July 24, 2012 by Speakers' Spotlight
Interview: Kevin Nealon
Depending how old you are, you may know comedian Kevin Nealon from something different. You may remember him from his appearance on The Tonight Show with Johnny Carson. You may know him from his 12 year stint on Saturday Night Live. Younger folks recognize him from his principal role on the hit show Weeds. Nealon is all these things, but most importantly, he’s a stand-up comedy veteran who has had an accomplished acting career, appearing in many sitcoms and movies. Always on the road, Nealon never ceases to work.
You’re original ambition was not to act, right? It was just to be a straight stand-up?
Yea, stand-up is what I wanted to get into. It was really my passion. I grew up watching a lot of stand-up on those late-night talk shows. I just love the craft of it. This wasn’t a job possibility on career day at school. You never really heard about people wanting to be stand-ups. You just saw people being stand-ups. Then I moved to California to pursue that.
With all the new media out today, do you think it’s more difficult to be a straight stand-up without being in movies or having YouTube videos or a famous Twitter account?

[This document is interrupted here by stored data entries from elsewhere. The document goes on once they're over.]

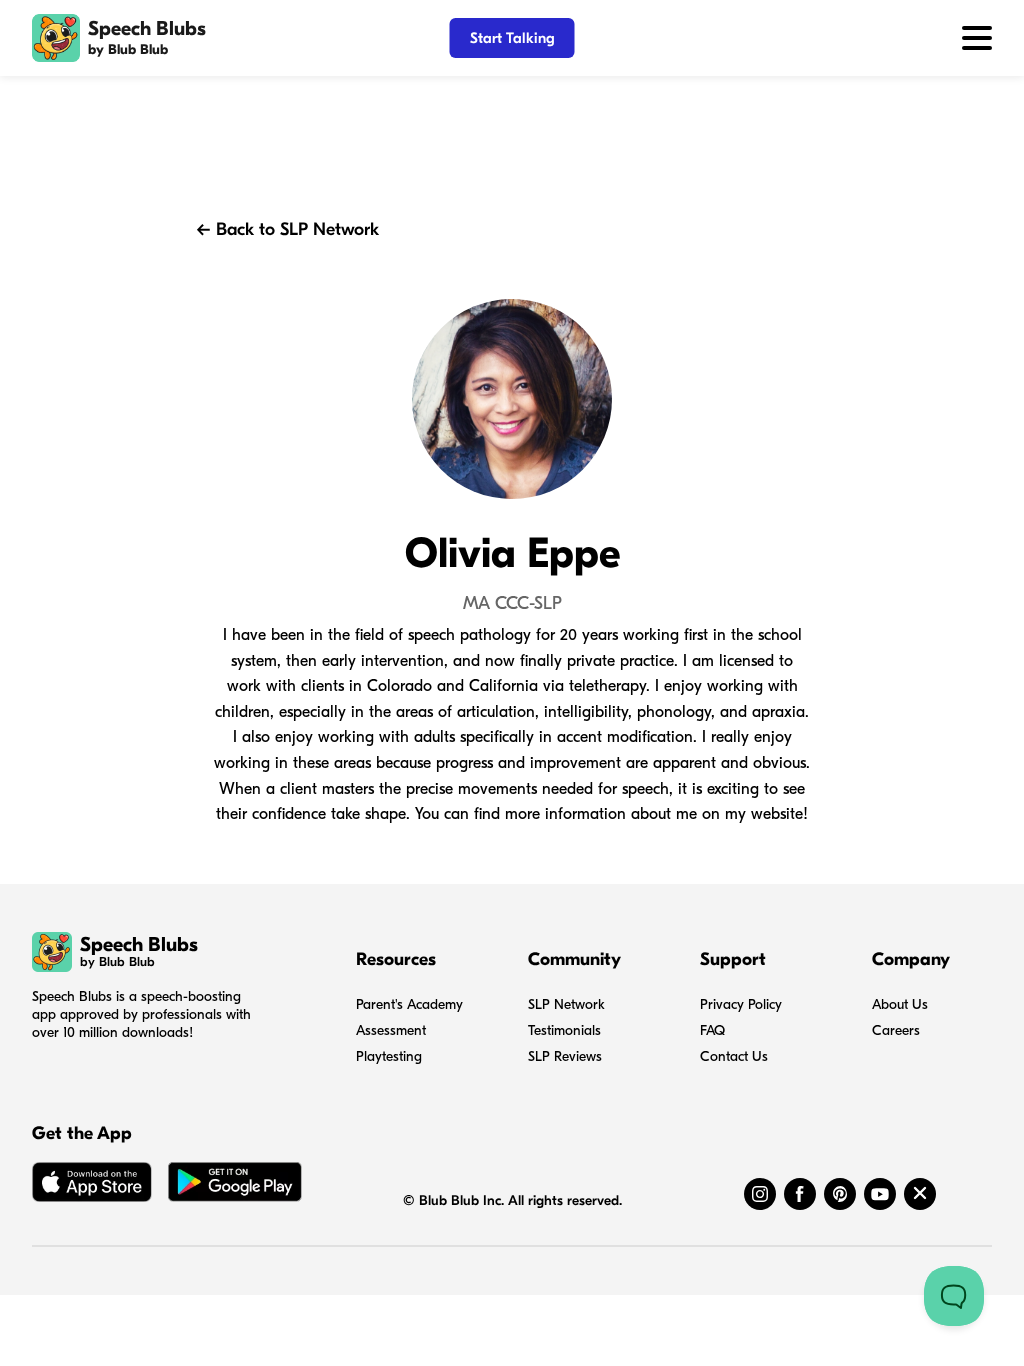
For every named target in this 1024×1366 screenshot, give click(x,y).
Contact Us (734, 1056)
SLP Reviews (565, 1056)
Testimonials (564, 1030)
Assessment (391, 1030)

Well there’s certainly a lot more opportunities now to become successful. I don’t know if it’s a good thing or a bad thing. If someone wants to be a stand-up, I’m sure they can just be a stand-up. But there’s so many more other things that are enticing and available for you if someone wants to get into the entertainment field. When I was doing stand-up, that’s all I really wanted to do. Then somebody suggested I get into acting because eventually someone will come around with a part and want you to be in that. And I thought, “Well, that makes sense. I’m gonna have to make money.” That’s what I did. But acting’s always been secondary to me.
I think it’s an age thing, too. I remember when I was doing it for four years. I think back then I was all about stand-up. I still love stand-up today but it’s a lot of work when you’re on the road. It’s a lot of travelling and then you get a family and stuff and you don’t want to be gone all the time. I remember I ran into Bob Newhart in the Denver airport a couple of months ago. I knew him from when he hosted Saturday Night Live. I went up and said hi to him. He said, “How’re you doing?” And I said, “I feel pretty good. I’m just getting a little tired doing stand-up. I’ve been on the road for about 27 years.” He kind of chuckled, rolled his eyes, and said, “Try doing it for 52 years.” It can become a little tedious as you get older.

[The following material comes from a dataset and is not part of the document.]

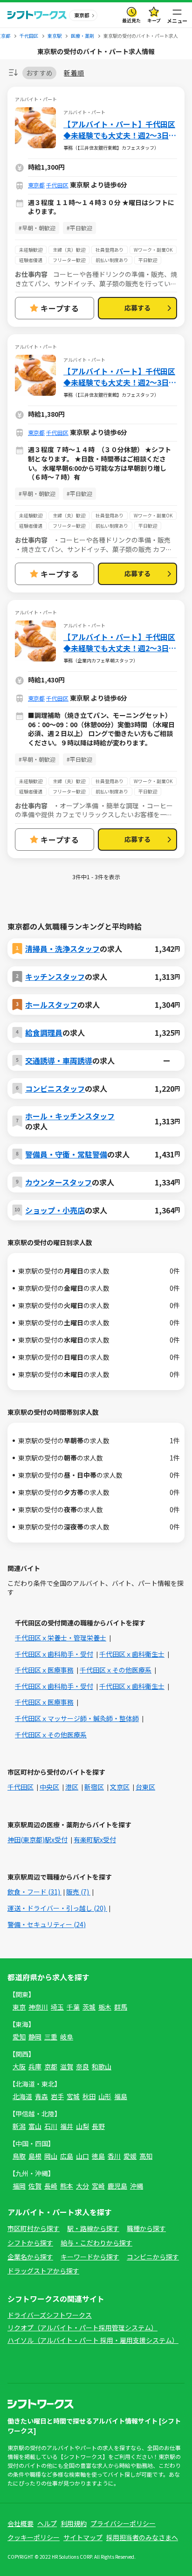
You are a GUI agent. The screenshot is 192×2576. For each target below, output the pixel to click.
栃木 (104, 2006)
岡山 (50, 2156)
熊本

I feel a lot of comedians who transition to an acting career eventually drop the stand-up for various reason. I find that you’re one of the few guys who has managed to maintain your chop with a full acting plate.
I’ll never let it go. It’s such a part of me now (I’ve been doing it for over 30 years). I feel bad for the actors who don’t have the stand-up to fall back on when they’re not working. You’re right, too, because a lot of comics drop it when they get a series. Paul Reiser did that, Roseanne. It’s interesting because now you’re seeing them coming back. I see Paul back at the clubs and I’m sure there are others, too. It’s part of them.

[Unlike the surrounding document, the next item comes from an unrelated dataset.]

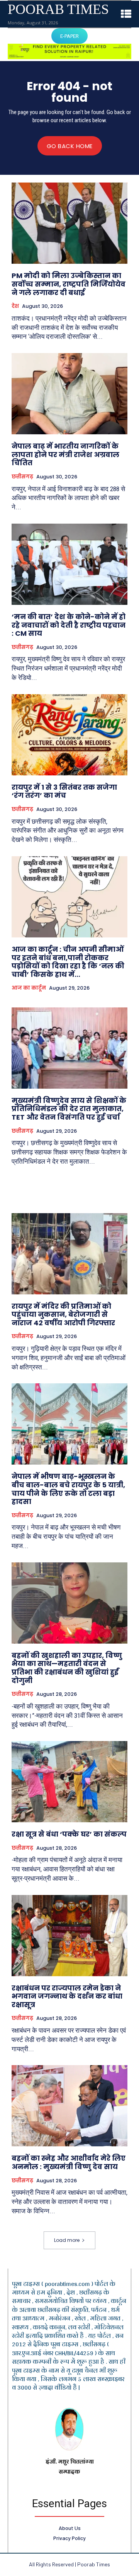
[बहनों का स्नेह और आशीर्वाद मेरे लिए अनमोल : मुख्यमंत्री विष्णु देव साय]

Was there a moment when you realized, “Wow. I think I’m going to have an acting career.”?
Not really. For me, I’ve always been skeptical of business. In stand-up, you rely on yourself. You’re in control, you know what your’e doing. With acting, people can take that away from you. They can take away the platform. They could cancel a show that you’re on and not hire you anymore. With stand-up, you can always go out there and do stand-up, even if it’s out on the street. As far as a role, I got a couple of roles in commercials for some light beer commercials. I was finally getting recognized as an actor and not as a stand-up.
I remember doing a commercial for Nabisco Country Crackers with this country singer. I was so excited. It probably ran for about a week. I remember Jay Leno coming up to me at the Improv saying, “Yea, saw you in that commercial. Good job. Good going.” Then within a week, they found copper dust particles in the crackers so they had to recall all the boxes crackers and pull the commercial. I did a few commercials after that and then the first acting job I had in a movie was Roxeanne (with Steve Martin). That probably cemented it for me.